> [INPUT]
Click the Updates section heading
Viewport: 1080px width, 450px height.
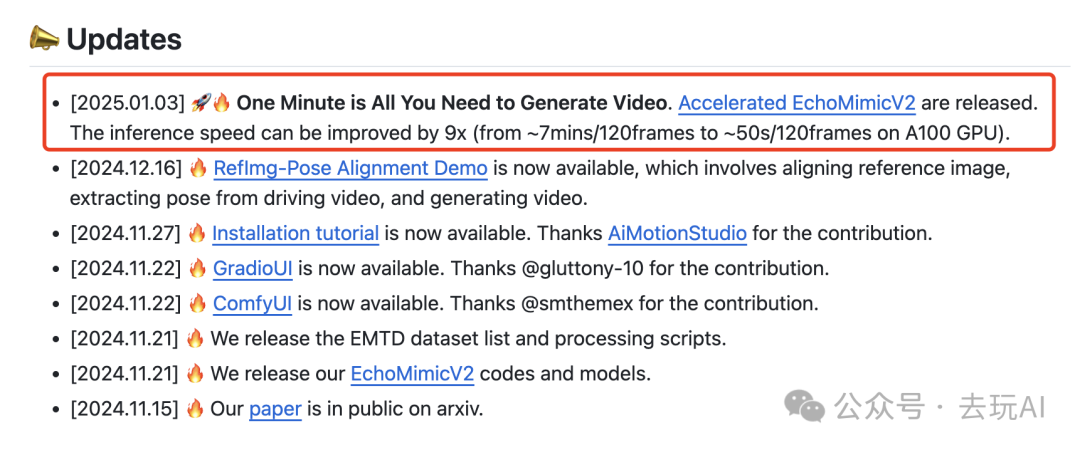coord(124,39)
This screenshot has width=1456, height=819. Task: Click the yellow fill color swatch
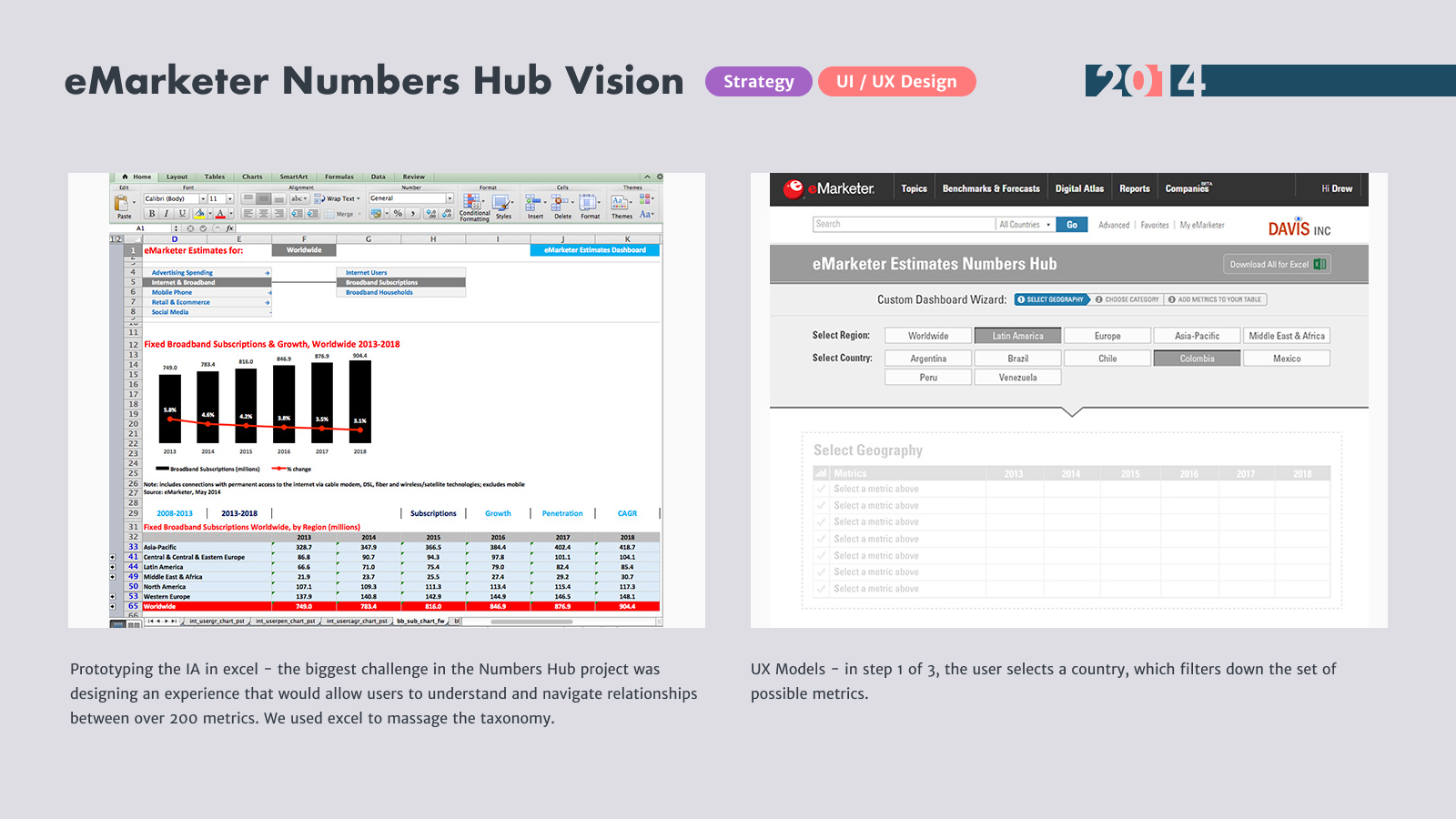click(x=199, y=214)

> [WORK TO BE COMPLETED] Drop the images; copy every entry above exactly.

> [ANSWER BOX]
Click the Updates section heading
Viewport: 1080px width, 450px height.
coord(124,39)
This screenshot has width=1456, height=819. Task: Click the yellow fill color swatch
click(x=199, y=214)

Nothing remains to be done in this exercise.